在大周朝,男人說話,女人都要退避一些,是以聶含璋向趙堇懿行過禮之後便走遠了些,兀自挑選她的蘭花去。當然,她也象征性地去探望了一下號稱身子不適的高慕雪,兩人相看兩相厭,沒說幾句就各玩各的了。
聶含璋一邊假裝認真挑花,一邊豎長了耳朵聽著席梟那邊的動靜,有些好奇三皇子到底想跟自己的丈夫說什麽。
趙堇懿跟席梟在嘴上打了一圈太極之後,終於繞回到他心中所想,假裝不經意地說道:“聽說少將軍與少夫人適才進宮向父皇謝恩之時,父皇單獨留下將軍您說了好一會兒話,可見少將軍深得父皇看重哪。自從父皇宣病之後,極少見客,便是連我們這些皇子公主都難見聖顏哪。少將軍今兒見著了父皇,不知他老人家身體可好?”
席梟客套地笑笑,一板一眼地回:“三殿下謬讚了,微臣隻是攜妻進宮向聖上謝恩罷了,不敢妄自托大。聖上他天之驕子,自是龍體安康,三殿下不必憂心。便是有些許不適,相信在眾位皇子公主的體貼關懷下也能很快康愈。”
趙堇懿話裏的潛台詞席梟聽得出來,無非是想向他打探之前在宮裏皇上都跟他說了什麽,至於皇上的身體好不好,趙堇懿這個做兒子的沒道理比他這個外人還不清楚,擺明了就是一個借口而已。
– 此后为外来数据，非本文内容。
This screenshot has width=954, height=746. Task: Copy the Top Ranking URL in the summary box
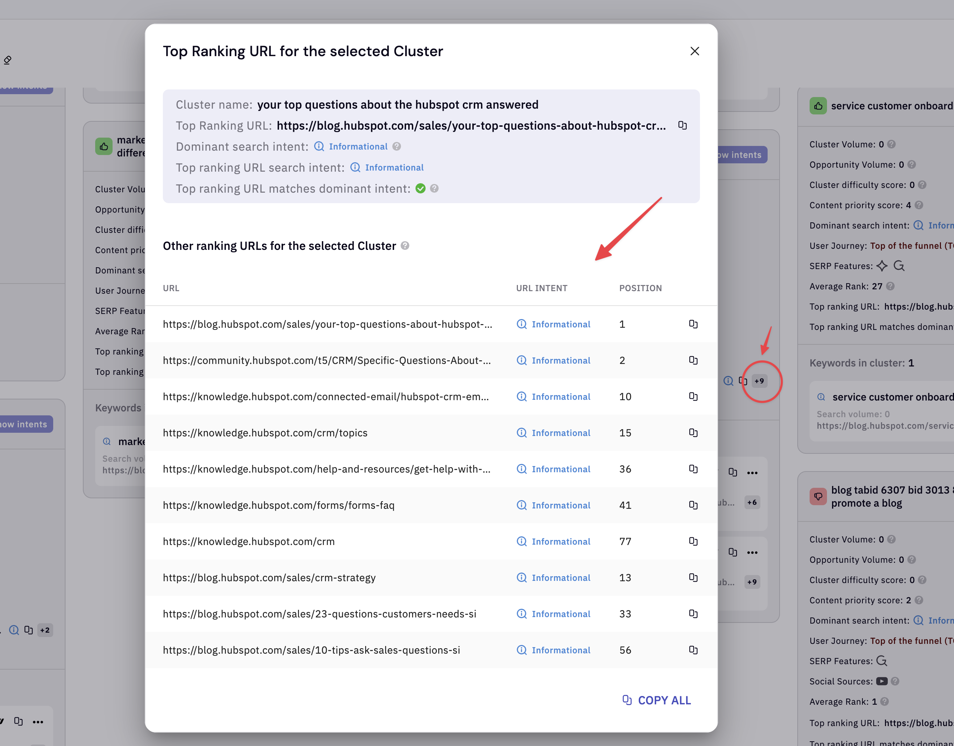(x=682, y=125)
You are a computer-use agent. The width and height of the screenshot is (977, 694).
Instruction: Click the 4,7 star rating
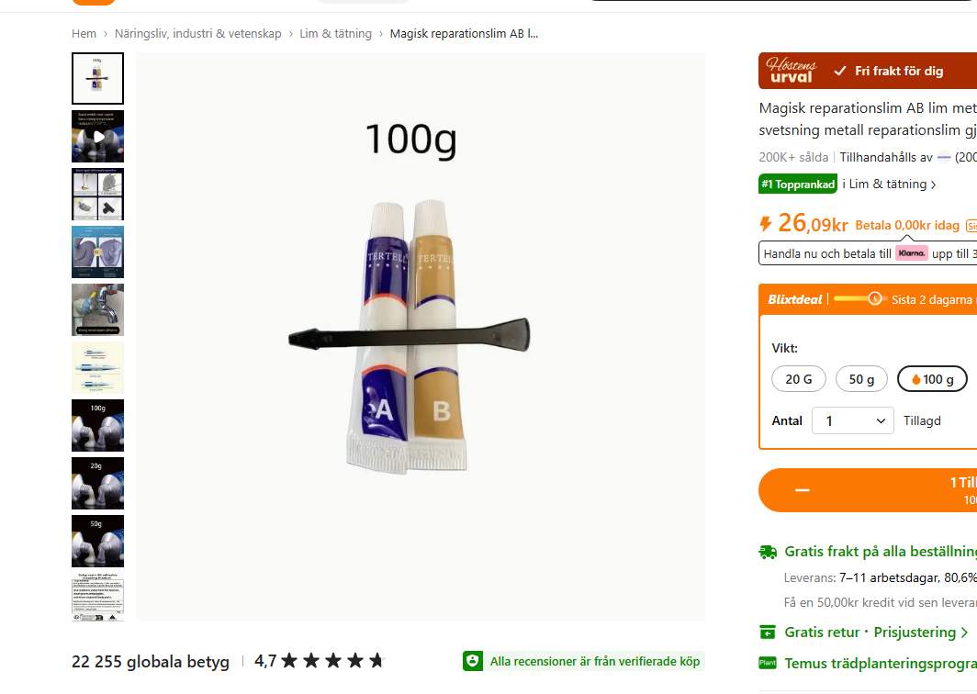pyautogui.click(x=319, y=661)
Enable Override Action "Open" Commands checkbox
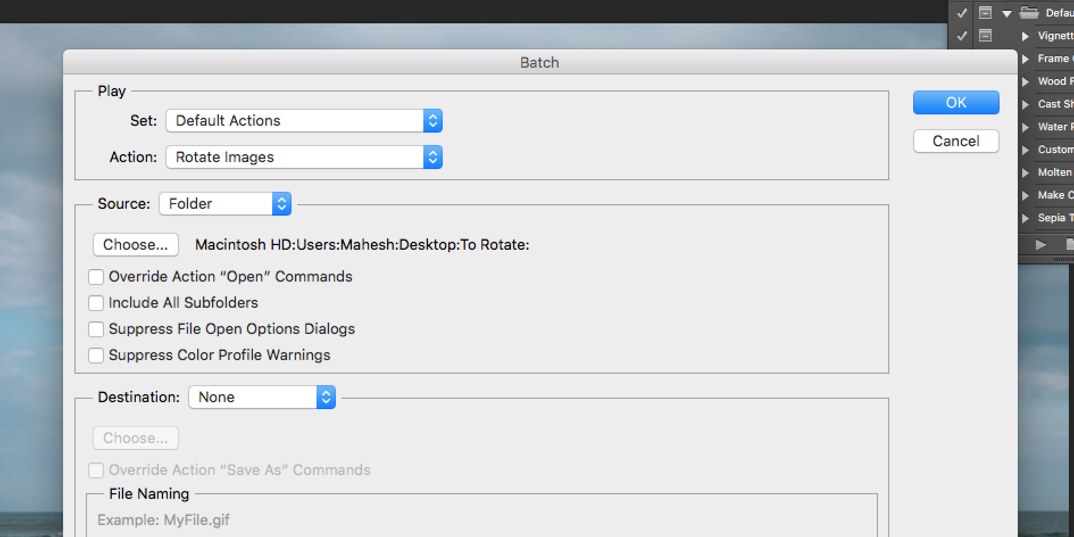 tap(96, 277)
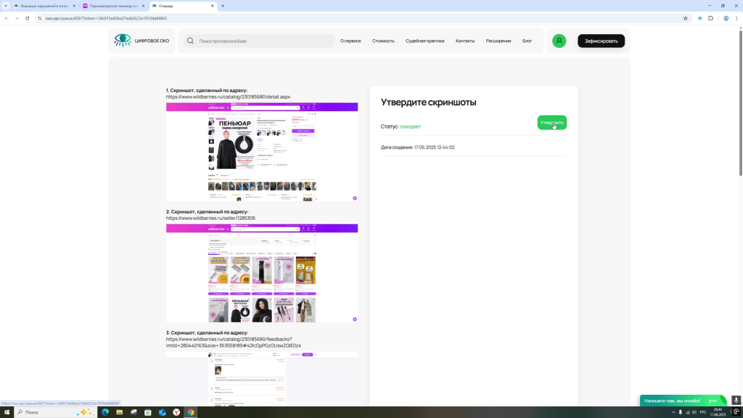Click the magnifier icon in search bar
This screenshot has height=418, width=743.
(190, 41)
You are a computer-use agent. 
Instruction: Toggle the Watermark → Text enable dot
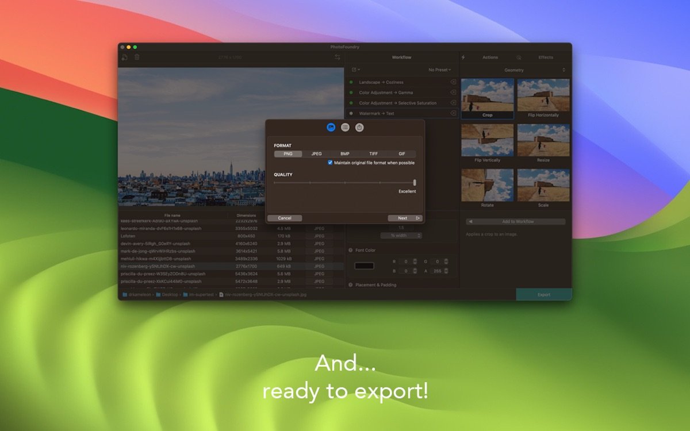pos(351,113)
席梟最後那句話說得有點重,其實更像是在打趙堇懿的臉。說到底,皇上這場病來得如此迅猛,跟幾位皇子間的爭權奪勢脫不開幹係。若是這些皇子們能安份守己些,朝廷也能安穩平靜些,乾明帝也不必如此費心。
趙堇懿嘴角抽了抽,幹笑道:“那便好,父皇身體康健那真是我等之福,蒼生之幸。”
席梟出了名的軟硬不吃,這一番試探下來,趙堇懿明白,自己在席梟這兒是套不出什麽話來的,倒不如想想其他接近的法子。